The main room was crowded with ragged miners from the mountains, dapper clerks in shiny hats and faultless linen, gamblers of high and low degree, long-limbed ranchers and cowboys. The air was a bedlam of waiters calling, chairs scraping, feet coming and going, glasses rattling and clinking, drunken men shouting, and everyone talking all at once and at the top of their voices, besides a noisy but inefficient orchestra in one corner adding to the general confusion. There was an overarcing smell of smoke, alcohol, wet wool, mud, and acridly burnt Giant powder.
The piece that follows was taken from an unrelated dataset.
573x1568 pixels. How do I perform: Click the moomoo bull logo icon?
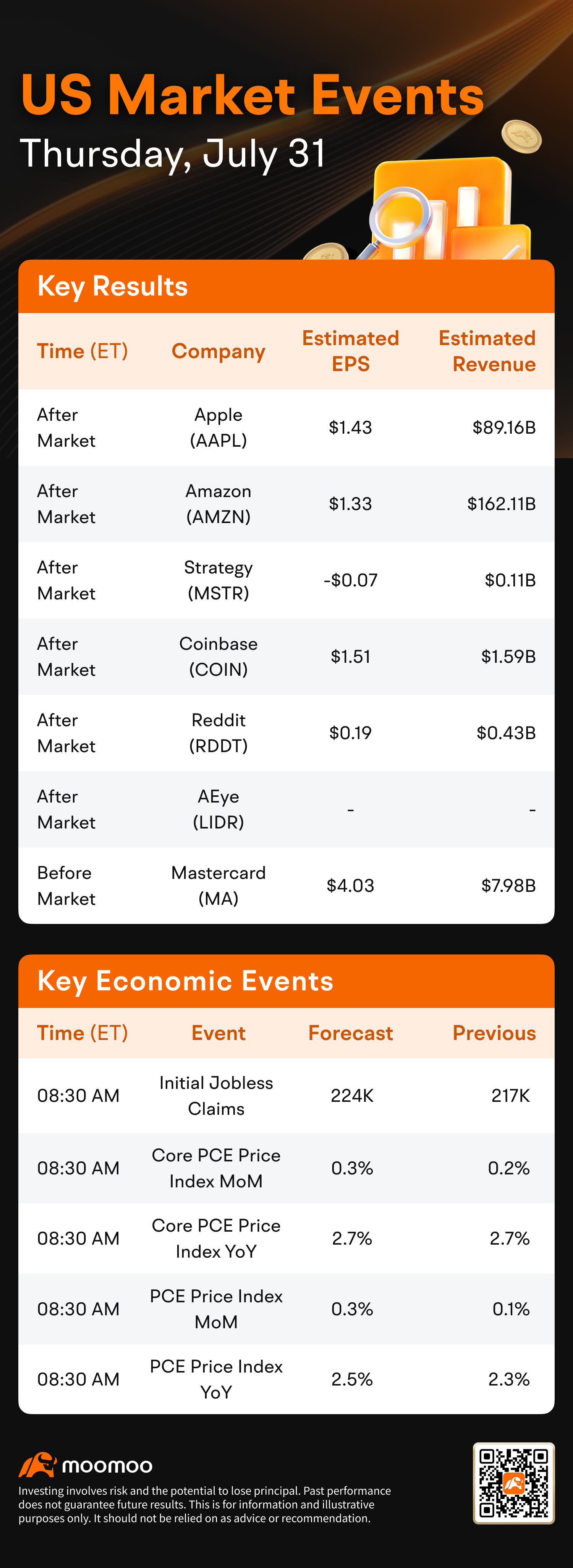click(38, 1465)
At the rear of the room, to one side of the golden cashier's cage and the strung-bead curtain that filled the portal to the ell, a line of half a dozen chorus girls capered, exposing little more than rustling froufrou, a froth of dessous, batiste bloomers, elaborate garters, and above them two fingers of real, white flesh. A yelling audience of men crowded as close to the break as they could get while a black-stockinged leg raised and pivoted over their heads, graceful as the steel arm of a crane. There was the close flash of light, color, ribbon, and lace--a garter sporting a beribboned rosette as big as a man's fist, full of rhinestones--the lusty wink of a dimpled knee, a raucous laugh. One man made an ineffectual grab for the garter, hoping to "snap" it as the custom was, and sank back; it was a man behind him who was allowed to be successful. And near the middle of it all, just where Larabee had expected, a flash of a gold tooth and rich deep-red jacket proclaimed the presence of Ezra Standish, holding forth at one of the semi-public poker tables like the showman he was. Weaving his way through the crowd, the gunfighter made a point of passing as close to the Southerner as he could and letting his left fingers brush the smaller man's impeccably tailored coat sleeve as if by accident. Ezra glanced up, held his leader's eyes for just an instant, and touched two fingers to his hatbrim before returning his attention to his cards. Chris knew he would keep himself appraised of his four friends' location until they chose to leave the bar.